Author John Jakes, a "writer of historical fiction whose generational family sagas of the American Revolution and the Civil War mingled real and imaginary characters and became runaway bestsellers and popular television fare," died March 11 at age 90, the New York Times reported. Jakes wrote about 60 novels, including westerns, mysteries, science fiction, fantasy and children's books. He was best known for two book series: the Kent Family Chronicles, eight volumes written in the 1970s to capitalize on the 1976 Bicentennial celebrations (55 million copies were sold), and the North and South Civil War trilogy, which was released in the 1980s (10 million copies).

Jakes began his career freelance writing in his spare time while working in advertising from 1954 to 1971. He published hundreds of short stories and wrote novels, primarily westerns and fantasies, some under the pen names Jay Scotland and Alan Payne. His breakthrough came in 1974 with the publication of The Bastard, the first volume of what would be the Kent Family Chronicles. Other books in the series include The Rebels, The Seekers (both 1975), which were adapted for television as mini-series in 1978 and 1979; as well as The Furies, The Titans (both 1976), The Warriors (1977), The Lawless (1978) and The Americans (1979).
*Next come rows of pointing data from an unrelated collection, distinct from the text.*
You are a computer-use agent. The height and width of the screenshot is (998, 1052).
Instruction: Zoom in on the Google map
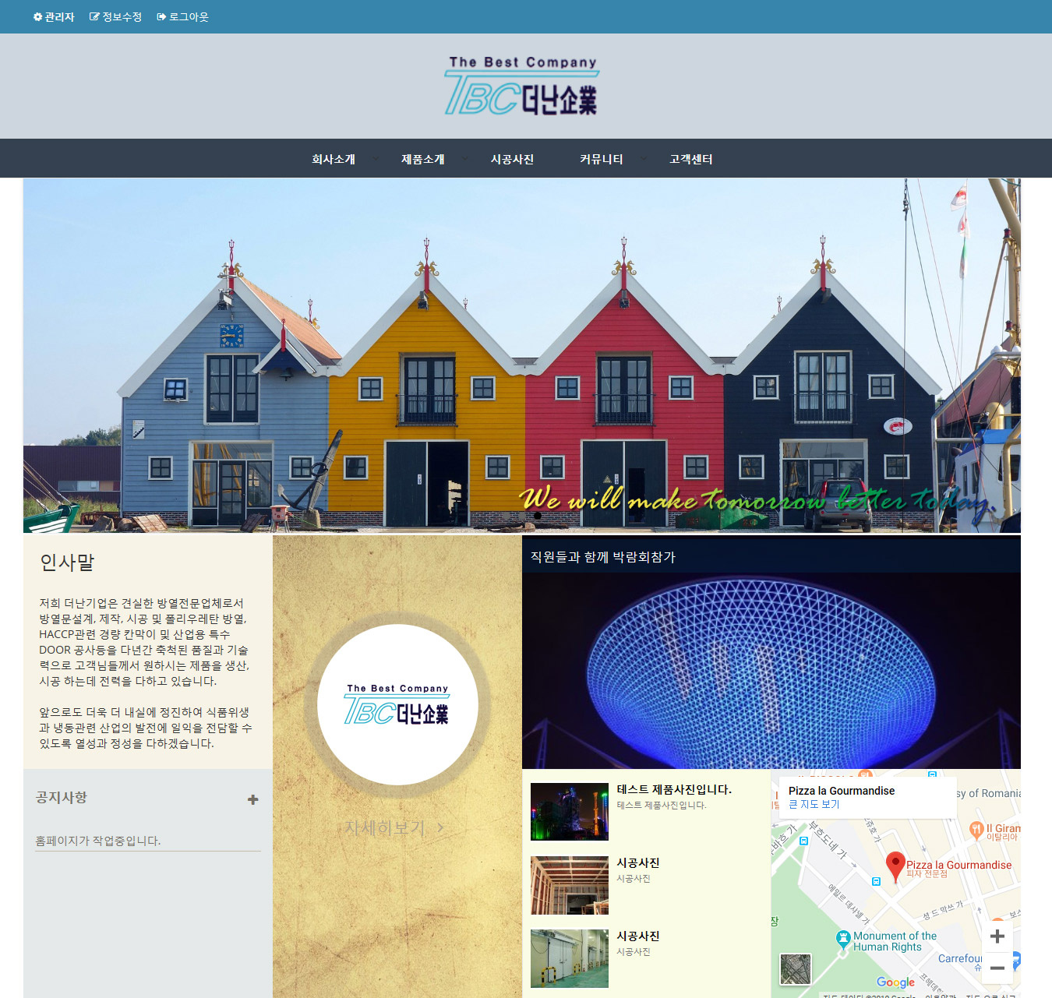point(997,936)
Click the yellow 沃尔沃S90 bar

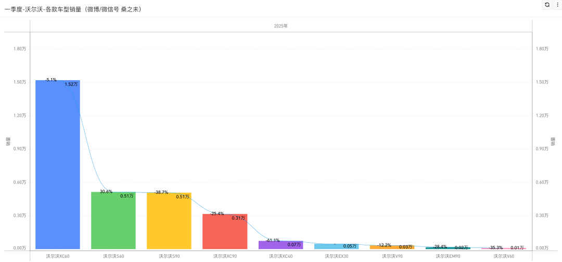169,221
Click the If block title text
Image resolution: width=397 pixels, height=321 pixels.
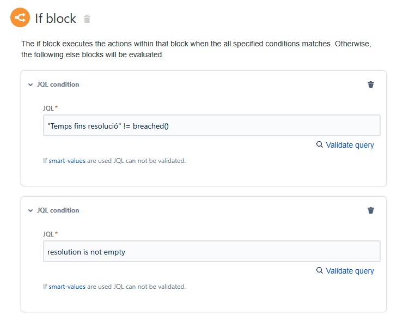tap(56, 19)
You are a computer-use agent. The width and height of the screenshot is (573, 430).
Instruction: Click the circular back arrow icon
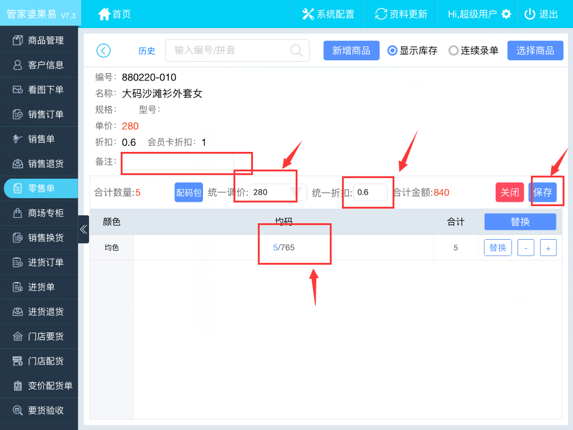[x=104, y=51]
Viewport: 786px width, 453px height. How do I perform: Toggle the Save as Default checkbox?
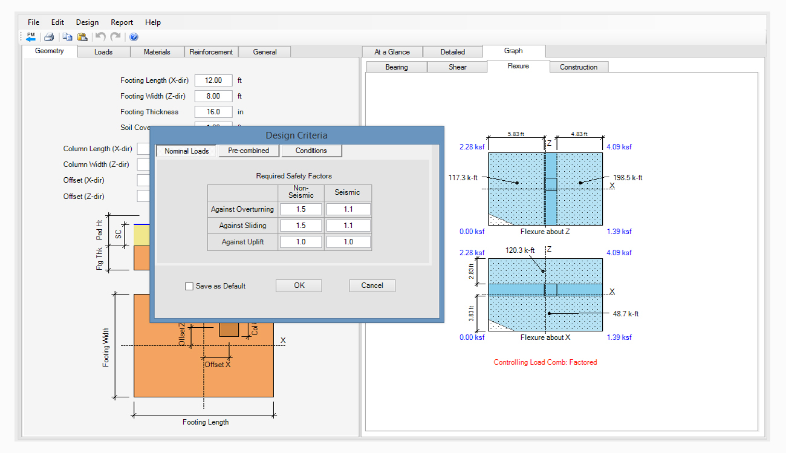pyautogui.click(x=189, y=286)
"I feel a real responsibility to my readers," Jakes told the Washington Post in 1982. "I began to realize about two or three books into the Kent series that I was the only source of history that some of these people had ever had. Maybe they'll never read a Barbara Tuchman book--but down at the Kmart they'll pick up one of mine."

His success prompted Harcourt Brace Jovanovich to commission a Civil War-era hardcover trilogy that included North and South (1982), Love and War (1984) and Heaven and Hell (1987). Another mini-series was adapted from those books.

By the 1990s, Jakes "had joined the charmed circle of America's big-name authors--among them Mary Higgins Clark, Tom Wolfe, James Clavell, Thomas Harris and Ira Levin--whose publishers paid millions in advances for multi-book deals, although they had only vague ideas what the books might say," the Times noted. Random House paid Jakes a $4 million advance for the bestseller California Gold. A $10 million advance a year later produced the two-volume Crown Family Saga as well as In the Big Country (1993), a collection of his stories set in the American West.
 
"I love melodrama," he once told the Times in an interview. "I never outgrew my fondness for melodrama."